Au cours de son enquête, le très révérend James a dû clairement comprendre que c’était ce modèle commercial qui avait facilité les actions de Paterson et qui aurait pu rendre les directeurs d’hôpitaux privés réticents à arrêter sa chirurgie inutile mais extrêmement lucrative. Il aurait également pu se reporter aux nombreux rapports du coroner qui ont montré clairement comment les dispositions prises en matière de soins postopératoires dans les hôpitaux privés contribuent au décès des patients.
En réponse, il aurait pu recommander à tout le moins que les hôpitaux privés assument l’entière responsabilité juridique de ce qui se passe dans les hôpitaux privés en employant directement les consultants plutôt que de simplement déclarer que le gouvernement devrait régler ce problème, et il aurait pu recommander que les hôpitaux privés devraient fondamentalement réformer leurs arrangements de soins postopératoires et supporter le coût total de tout transfert vers les hôpitaux du NHS.
Il aurait également pu s’attaquer à la structure d’incitation financière toxique qui encourage le traitement excessif des patients en recommandant une répression de l’accueil somptueux des entreprises pour les consultants et d’autres incitations financières qui faussent la prise de décision clinique.
Au lieu de cela, il a esquivé le défi, recommandant bizarrement que les patients soient «sensibilisés» aux risques associés aux traitements hospitaliers privés, tout en laissant son modèle commercial dangereux – qui n’a pas sa place dans un système de santé moderne – complètement intact.
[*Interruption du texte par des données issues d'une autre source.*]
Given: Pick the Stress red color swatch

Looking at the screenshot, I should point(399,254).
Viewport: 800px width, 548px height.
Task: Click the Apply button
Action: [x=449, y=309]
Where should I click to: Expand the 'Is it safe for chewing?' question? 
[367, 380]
Alors que certains peuvent considérer la sécurité des hôpitaux privés comme un problème qui ne concerne que ceux qui ont une assurance ou qui paient pour leurs soins de santé, il est important de se rappeler que le NHS compte désormais sur les hôpitaux privés pour traiter un nombre croissant de ses patients.
L’année dernière, près d’un tiers de toutes les opérations de la hanche du NHS ont été réalisées dans des hôpitaux privés. Et comme le montre le cas tragique de Peter O’Donnell – décédé à la suite d’un traitement en tant que patient du NHS dans un hôpital privé -, les patients du NHS sont désormais exposés à certains des mêmes risques que ceux auxquels Ian Paterson est confronté.
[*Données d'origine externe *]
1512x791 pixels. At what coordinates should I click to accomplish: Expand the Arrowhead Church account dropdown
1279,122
Malgré tant d’investissements dans l’enquête par les centaines de femmes mutilées et blessées par Paterson, le faible ensemble de recommandations représente une occasion manquée d’empêcher qu’une telle tragédie ne se reproduise et de protéger la sécurité d’un nombre croissant de patients du NHS qui sont maintenant traités dans des hôpitaux privés.